> Given task
Please reproduce each of the following records word for word, in the same order and with nothing left out.
— START OF Information provided —
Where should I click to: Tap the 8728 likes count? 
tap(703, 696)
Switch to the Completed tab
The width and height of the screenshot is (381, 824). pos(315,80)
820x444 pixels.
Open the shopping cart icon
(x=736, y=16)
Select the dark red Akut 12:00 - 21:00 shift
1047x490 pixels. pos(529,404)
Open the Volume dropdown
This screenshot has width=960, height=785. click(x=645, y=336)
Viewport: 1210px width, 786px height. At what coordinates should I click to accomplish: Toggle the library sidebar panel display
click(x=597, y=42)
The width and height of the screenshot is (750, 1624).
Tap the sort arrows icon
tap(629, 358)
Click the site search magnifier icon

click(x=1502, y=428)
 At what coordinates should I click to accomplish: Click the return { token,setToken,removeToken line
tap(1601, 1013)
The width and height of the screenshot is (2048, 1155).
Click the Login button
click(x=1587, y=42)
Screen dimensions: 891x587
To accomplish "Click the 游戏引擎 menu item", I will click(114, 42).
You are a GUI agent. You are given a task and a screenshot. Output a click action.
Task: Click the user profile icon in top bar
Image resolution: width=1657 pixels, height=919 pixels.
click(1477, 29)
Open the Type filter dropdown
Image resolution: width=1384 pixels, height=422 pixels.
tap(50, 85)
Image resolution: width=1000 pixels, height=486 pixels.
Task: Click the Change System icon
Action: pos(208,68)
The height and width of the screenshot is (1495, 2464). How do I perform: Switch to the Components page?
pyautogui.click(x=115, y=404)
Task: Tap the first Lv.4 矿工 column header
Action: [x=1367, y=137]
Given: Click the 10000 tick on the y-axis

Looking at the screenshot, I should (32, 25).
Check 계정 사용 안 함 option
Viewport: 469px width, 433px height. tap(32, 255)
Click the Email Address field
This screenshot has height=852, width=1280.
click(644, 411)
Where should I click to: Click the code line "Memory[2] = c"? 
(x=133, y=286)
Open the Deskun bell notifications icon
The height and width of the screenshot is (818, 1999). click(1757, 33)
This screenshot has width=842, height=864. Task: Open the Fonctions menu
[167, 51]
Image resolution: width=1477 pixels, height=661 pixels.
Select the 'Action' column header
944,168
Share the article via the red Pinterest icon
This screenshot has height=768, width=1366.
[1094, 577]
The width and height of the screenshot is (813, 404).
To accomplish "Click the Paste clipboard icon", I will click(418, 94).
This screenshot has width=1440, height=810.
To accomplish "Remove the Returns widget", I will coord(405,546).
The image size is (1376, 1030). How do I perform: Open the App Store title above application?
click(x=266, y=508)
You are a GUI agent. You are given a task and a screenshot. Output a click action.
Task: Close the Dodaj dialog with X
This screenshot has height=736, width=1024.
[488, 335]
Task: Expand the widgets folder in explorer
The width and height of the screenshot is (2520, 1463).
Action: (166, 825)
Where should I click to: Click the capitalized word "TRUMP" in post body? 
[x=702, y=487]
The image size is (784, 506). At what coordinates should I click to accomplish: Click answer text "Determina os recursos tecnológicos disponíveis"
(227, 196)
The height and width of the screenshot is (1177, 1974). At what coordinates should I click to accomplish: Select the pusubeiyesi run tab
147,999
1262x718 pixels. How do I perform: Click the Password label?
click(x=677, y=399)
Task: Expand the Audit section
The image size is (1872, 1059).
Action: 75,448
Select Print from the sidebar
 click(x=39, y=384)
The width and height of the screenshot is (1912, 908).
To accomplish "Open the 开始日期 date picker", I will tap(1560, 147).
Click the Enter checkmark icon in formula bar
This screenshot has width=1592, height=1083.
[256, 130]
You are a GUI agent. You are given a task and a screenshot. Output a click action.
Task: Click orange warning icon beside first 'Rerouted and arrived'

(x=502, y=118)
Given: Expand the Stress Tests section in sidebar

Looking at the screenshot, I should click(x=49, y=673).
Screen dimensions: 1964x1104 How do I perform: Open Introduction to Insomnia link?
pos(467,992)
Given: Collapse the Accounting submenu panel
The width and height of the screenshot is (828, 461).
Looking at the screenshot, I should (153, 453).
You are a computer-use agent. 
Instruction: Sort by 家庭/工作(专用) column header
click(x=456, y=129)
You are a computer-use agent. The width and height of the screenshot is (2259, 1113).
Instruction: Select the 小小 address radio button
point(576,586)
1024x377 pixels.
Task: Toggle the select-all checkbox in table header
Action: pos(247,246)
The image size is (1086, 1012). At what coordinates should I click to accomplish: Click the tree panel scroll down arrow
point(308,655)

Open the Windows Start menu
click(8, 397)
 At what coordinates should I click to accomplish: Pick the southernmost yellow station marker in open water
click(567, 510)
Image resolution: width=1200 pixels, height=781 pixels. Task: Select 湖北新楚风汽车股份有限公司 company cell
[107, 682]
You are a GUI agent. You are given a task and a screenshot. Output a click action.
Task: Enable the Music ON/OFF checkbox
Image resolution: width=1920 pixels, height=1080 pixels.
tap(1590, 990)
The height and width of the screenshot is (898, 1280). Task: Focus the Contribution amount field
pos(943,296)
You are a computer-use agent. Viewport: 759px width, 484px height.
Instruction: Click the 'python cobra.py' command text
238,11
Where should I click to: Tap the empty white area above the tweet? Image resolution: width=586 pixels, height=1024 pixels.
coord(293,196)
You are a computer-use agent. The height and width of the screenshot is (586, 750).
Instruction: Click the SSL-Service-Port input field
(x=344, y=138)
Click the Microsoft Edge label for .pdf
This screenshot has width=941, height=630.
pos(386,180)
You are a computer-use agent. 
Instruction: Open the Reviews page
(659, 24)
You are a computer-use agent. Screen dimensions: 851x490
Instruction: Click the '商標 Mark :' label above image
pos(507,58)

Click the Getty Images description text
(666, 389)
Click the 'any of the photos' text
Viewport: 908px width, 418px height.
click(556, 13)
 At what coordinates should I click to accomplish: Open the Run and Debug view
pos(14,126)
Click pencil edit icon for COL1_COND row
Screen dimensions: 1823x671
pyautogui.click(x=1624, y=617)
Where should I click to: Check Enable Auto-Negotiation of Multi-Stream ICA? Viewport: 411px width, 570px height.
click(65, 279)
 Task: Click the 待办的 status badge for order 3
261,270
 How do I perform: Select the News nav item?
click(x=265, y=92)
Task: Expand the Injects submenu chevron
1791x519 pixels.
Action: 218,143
— END OF Information provided —
> Finished answer
Where should I click to: Tap the 8728 likes count? 
tap(703, 696)
Switch to the Completed tab
The width and height of the screenshot is (381, 824). pos(315,80)
820x444 pixels.
Open the shopping cart icon
(x=736, y=16)
Select the dark red Akut 12:00 - 21:00 shift
1047x490 pixels. pos(529,404)
Open the Volume dropdown
This screenshot has width=960, height=785. click(x=645, y=336)
Viewport: 1210px width, 786px height. At what coordinates should I click to accomplish: Toggle the library sidebar panel display
click(x=597, y=42)
The width and height of the screenshot is (750, 1624).
Tap the sort arrows icon
tap(629, 358)
Click the site search magnifier icon

click(x=1502, y=428)
 At what coordinates should I click to accomplish: Click the return { token,setToken,removeToken line
tap(1601, 1013)
The width and height of the screenshot is (2048, 1155).
Click the Login button
click(x=1587, y=42)
Screen dimensions: 891x587
To accomplish "Click the 游戏引擎 menu item", I will click(114, 42).
You are a GUI agent. You are given a task and a screenshot. Output a click action.
Task: Click the user profile icon in top bar
Image resolution: width=1657 pixels, height=919 pixels.
click(1477, 29)
Open the Type filter dropdown
Image resolution: width=1384 pixels, height=422 pixels.
tap(50, 85)
Image resolution: width=1000 pixels, height=486 pixels.
Task: Click the Change System icon
Action: pos(208,68)
The height and width of the screenshot is (1495, 2464). How do I perform: Switch to the Components page?
pyautogui.click(x=115, y=404)
Task: Tap the first Lv.4 矿工 column header
Action: [x=1367, y=137]
Given: Click the 10000 tick on the y-axis

Looking at the screenshot, I should (32, 25).
Check 계정 사용 안 함 option
Viewport: 469px width, 433px height. tap(32, 255)
Click the Email Address field
This screenshot has height=852, width=1280.
click(644, 411)
Where should I click to: Click the code line "Memory[2] = c"? 
(x=133, y=286)
Open the Deskun bell notifications icon
The height and width of the screenshot is (818, 1999). click(1757, 33)
This screenshot has width=842, height=864. Task: Open the Fonctions menu
[167, 51]
Image resolution: width=1477 pixels, height=661 pixels.
Select the 'Action' column header
944,168
Share the article via the red Pinterest icon
This screenshot has height=768, width=1366.
[1094, 577]
The width and height of the screenshot is (813, 404).
To accomplish "Click the Paste clipboard icon", I will click(418, 94).
This screenshot has width=1440, height=810.
To accomplish "Remove the Returns widget", I will coord(405,546).
The image size is (1376, 1030). How do I perform: Open the App Store title above application?
click(x=266, y=508)
You are a GUI agent. You are given a task and a screenshot. Output a click action.
Task: Close the Dodaj dialog with X
This screenshot has height=736, width=1024.
[488, 335]
Task: Expand the widgets folder in explorer
The width and height of the screenshot is (2520, 1463).
Action: (166, 825)
Where should I click to: Click the capitalized word "TRUMP" in post body? 
[x=702, y=487]
The image size is (784, 506). At what coordinates should I click to accomplish: Click answer text "Determina os recursos tecnológicos disponíveis"
(227, 196)
The height and width of the screenshot is (1177, 1974). At what coordinates should I click to accomplish: Select the pusubeiyesi run tab
147,999
1262x718 pixels. How do I perform: Click the Password label?
click(x=677, y=399)
Task: Expand the Audit section
The image size is (1872, 1059).
Action: 75,448
Select Print from the sidebar
 click(x=39, y=384)
The width and height of the screenshot is (1912, 908).
To accomplish "Open the 开始日期 date picker", I will tap(1560, 147).
Click the Enter checkmark icon in formula bar
This screenshot has width=1592, height=1083.
[256, 130]
You are a GUI agent. You are given a task and a screenshot. Output a click action.
Task: Click orange warning icon beside first 'Rerouted and arrived'

(x=502, y=118)
Given: Expand the Stress Tests section in sidebar

Looking at the screenshot, I should click(x=49, y=673).
Screen dimensions: 1964x1104 How do I perform: Open Introduction to Insomnia link?
pos(467,992)
Given: Collapse the Accounting submenu panel
The width and height of the screenshot is (828, 461).
Looking at the screenshot, I should (153, 453).
You are a computer-use agent. 
Instruction: Sort by 家庭/工作(专用) column header
click(x=456, y=129)
You are a computer-use agent. The width and height of the screenshot is (2259, 1113).
Instruction: Select the 小小 address radio button
point(576,586)
1024x377 pixels.
Task: Toggle the select-all checkbox in table header
Action: pos(247,246)
The image size is (1086, 1012). At what coordinates should I click to accomplish: Click the tree panel scroll down arrow
point(308,655)

Open the Windows Start menu
click(8, 397)
 At what coordinates should I click to accomplish: Pick the southernmost yellow station marker in open water
click(567, 510)
Image resolution: width=1200 pixels, height=781 pixels. Task: Select 湖北新楚风汽车股份有限公司 company cell
[107, 682]
You are a GUI agent. You are given a task and a screenshot. Output a click action.
Task: Enable the Music ON/OFF checkbox
Image resolution: width=1920 pixels, height=1080 pixels.
tap(1590, 990)
The height and width of the screenshot is (898, 1280). Task: Focus the Contribution amount field
pos(943,296)
You are a computer-use agent. Viewport: 759px width, 484px height.
Instruction: Click the 'python cobra.py' command text
238,11
Where should I click to: Tap the empty white area above the tweet? Image resolution: width=586 pixels, height=1024 pixels.
coord(293,196)
You are a computer-use agent. The height and width of the screenshot is (586, 750).
Instruction: Click the SSL-Service-Port input field
(x=344, y=138)
Click the Microsoft Edge label for .pdf
This screenshot has width=941, height=630.
pos(386,180)
You are a computer-use agent. 
Instruction: Open the Reviews page
(659, 24)
You are a computer-use agent. Screen dimensions: 851x490
Instruction: Click the '商標 Mark :' label above image
pos(507,58)

Click the Getty Images description text
(666, 389)
Click the 'any of the photos' text
Viewport: 908px width, 418px height.
click(556, 13)
 At what coordinates should I click to accomplish: Open the Run and Debug view
pos(14,126)
Click pencil edit icon for COL1_COND row
Screen dimensions: 1823x671
pyautogui.click(x=1624, y=617)
Where should I click to: Check Enable Auto-Negotiation of Multi-Stream ICA? Viewport: 411px width, 570px height.
click(65, 279)
 Task: Click the 待办的 status badge for order 3
261,270
 How do I perform: Select the News nav item?
click(x=265, y=92)
Task: Expand the Injects submenu chevron
1791x519 pixels.
Action: 218,143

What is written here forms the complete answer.